Exercise requirements. An exact copy is needed of the lines from the one that contains "This screenshot has" through the final line of the data below, with pictures left out.

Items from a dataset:
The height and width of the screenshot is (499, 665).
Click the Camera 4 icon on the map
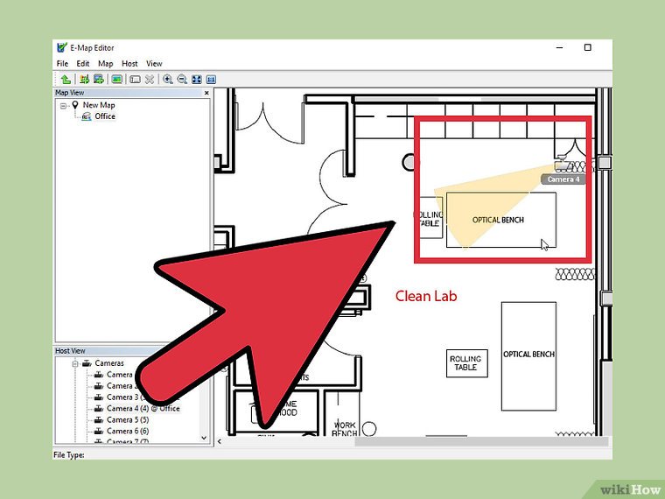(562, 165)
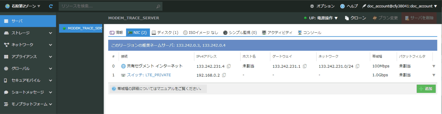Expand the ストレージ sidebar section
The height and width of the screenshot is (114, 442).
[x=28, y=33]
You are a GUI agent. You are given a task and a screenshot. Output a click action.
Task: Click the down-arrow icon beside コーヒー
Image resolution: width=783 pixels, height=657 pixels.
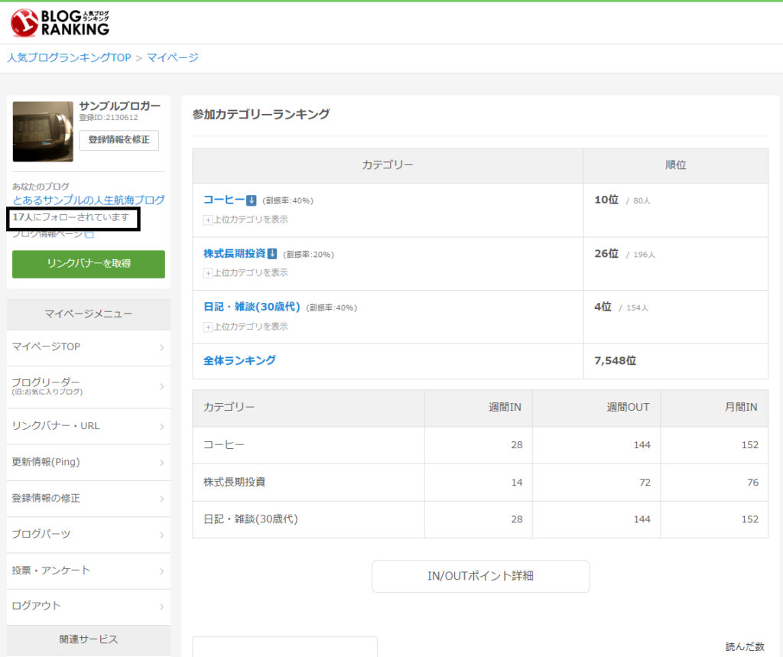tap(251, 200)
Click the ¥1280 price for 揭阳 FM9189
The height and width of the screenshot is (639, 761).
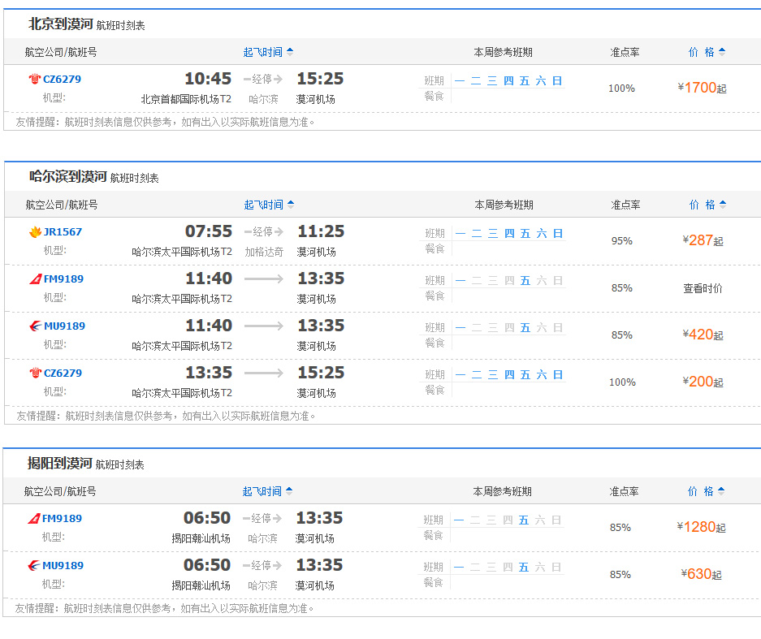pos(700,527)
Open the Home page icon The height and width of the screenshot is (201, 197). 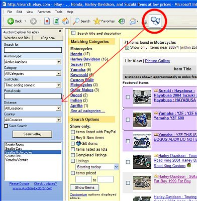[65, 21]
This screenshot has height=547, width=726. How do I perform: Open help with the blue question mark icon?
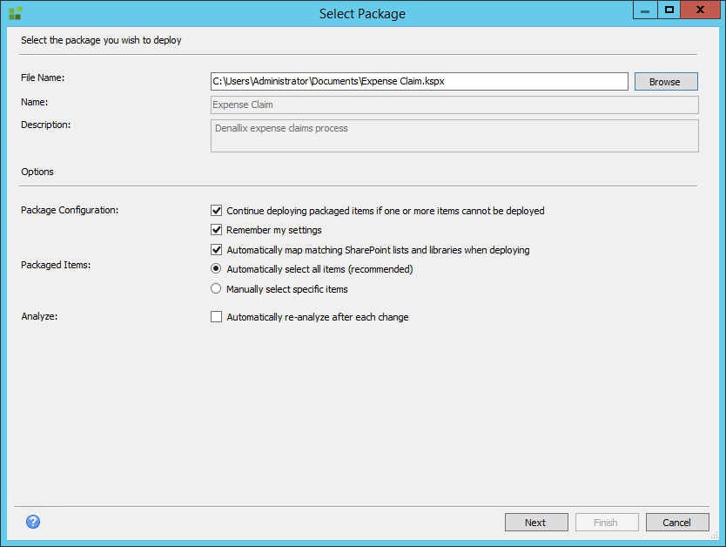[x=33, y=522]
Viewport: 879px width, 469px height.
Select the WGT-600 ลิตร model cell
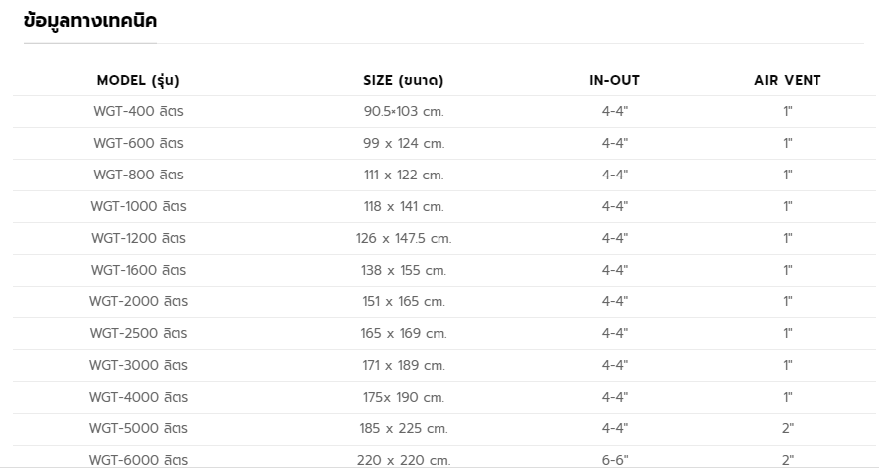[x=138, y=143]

Exercise output.
This screenshot has height=547, width=726. How do I perform: Open help with the blue question mark icon?
[x=33, y=522]
Viewport: 879px width, 469px height.
Select the WGT-600 ลิตร model cell
[x=138, y=143]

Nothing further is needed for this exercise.